Sorry, I really cannot map that sparse description to any code
flow. Proper callchains for the involved parts might help to actually
understand what you are looking for.
Thanks,
tglx
On 10/26/2014 08:25 AM, Thomas Gleixner wrote:
> On Thu, 23 Oct 2014, Chris Friesen wrote:
>> On 10/17/2014 12:55 PM, Austin Schuh wrote:
>>> Use the 121 patch. This sounds very similar to the issue that I helped
>>> debug with XFS. There ended up being a deadlock due to a bug in the
>>> kernel work queues. You can search the RT archives for more info.
>>
>> I can confirm that the problem still shows up with the rt121 patch. (And
>> also with Paul Gortmaker's proposed 3.4.103-rt127 patch.)
>
>> We added some instrumentation and it looks like we've tracked down the problem.
>> Figuring out how to fix it is proving to be tricky.
>>
>> Basically it looks like we have a circular dependency involving the
>> inode->i_data_sem rt_mutex, the PG_writeback bit, and the BJ_Shadow list. It
>> goes something like this:
>>
>> jbd2_journal_commit_transaction:
>> 1) set page for writeback (set PG_writeback bit)

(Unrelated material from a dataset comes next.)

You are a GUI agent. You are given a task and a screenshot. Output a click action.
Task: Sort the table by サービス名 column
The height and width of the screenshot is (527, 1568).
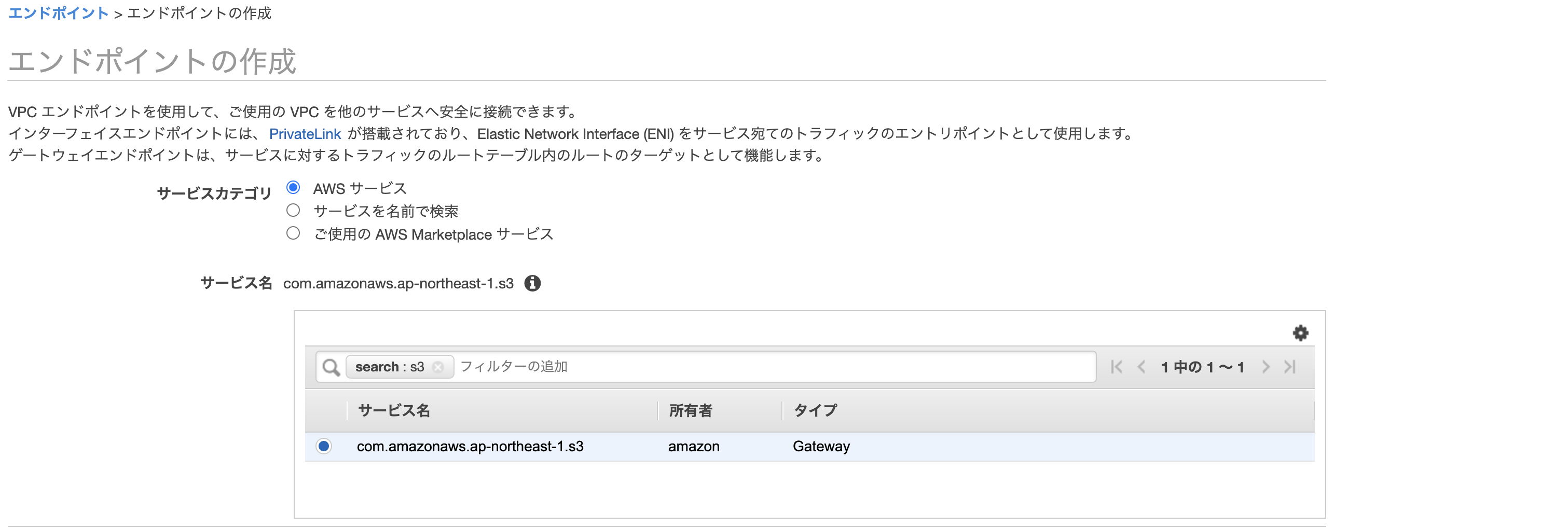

>> 2) put jbd2 journal head on BJ_Shadow list
>> 3) sleep on PG_writeback bit waiting for page writeback complete
>>
>> ext4_da_writepages:
>> 1) ext4_map_blocks() acquires inode->i_data_sem for writing
>> 2) do_get_write_access() sleeps waiting for jbd2 journal head to come off
>> the BJ_Shadow list
>>
>> At this point the flush code can't run because it can't acquire
>> inode->i_data_sem for reading, so the page will never get written out.
>> Deadlock.
>
> Sorry, I really cannot map that sparse description to any code
> flow. Proper callchains for the involved parts might help to actually
> understand what you are looking for.
There are details (stack traces, etc.) in the first message in the thread:
http://www.spinics.net/lists/linux-rt-users/msg12261.html
Originally we had thought that nfsd might have been implicated somehow,
but it seems like it was just a trigger (possibly by increasing the rate
of sync I/O).
In the interest of full disclosure I should point out that we're using a
modified kernel so there is a chance that we have introduced the problem
ourselves. That said, we have not made significant changes to either
ext4 or jbd2. (Just a couple of minor cherry-picked bugfixes.)
The relevant code paths are:
Journal commit. The important thing here is that we set the
PG_writeback on a page, put the jbd2 journal head on BJ_Shadow list,
then sleep waiting for page writeback complete. If the page writeback
never completes, then the journal head never comes off the BJ_Shadow list.
jbd2_journal_commit_transaction
journal_submit_data_buffers
journal_submit_inode_data_buffers
generic_writepages
set_page_writeback(page) [PG_writeback]
jbd2_journal_write_metadata_buffer
__jbd2_journal_file_buffer(jh_in, transaction, BJ_Shadow);
journal_finish_inode_data_buffers
filemap_fdatawait
filemap_fdatawait_range
wait_on_page_writeback(page)
wait_on_page_bit(page, PG_writeback) <--stuck here
jbd2_journal_unfile_buffer(journal, jh) [delete from BJ_Shadow list]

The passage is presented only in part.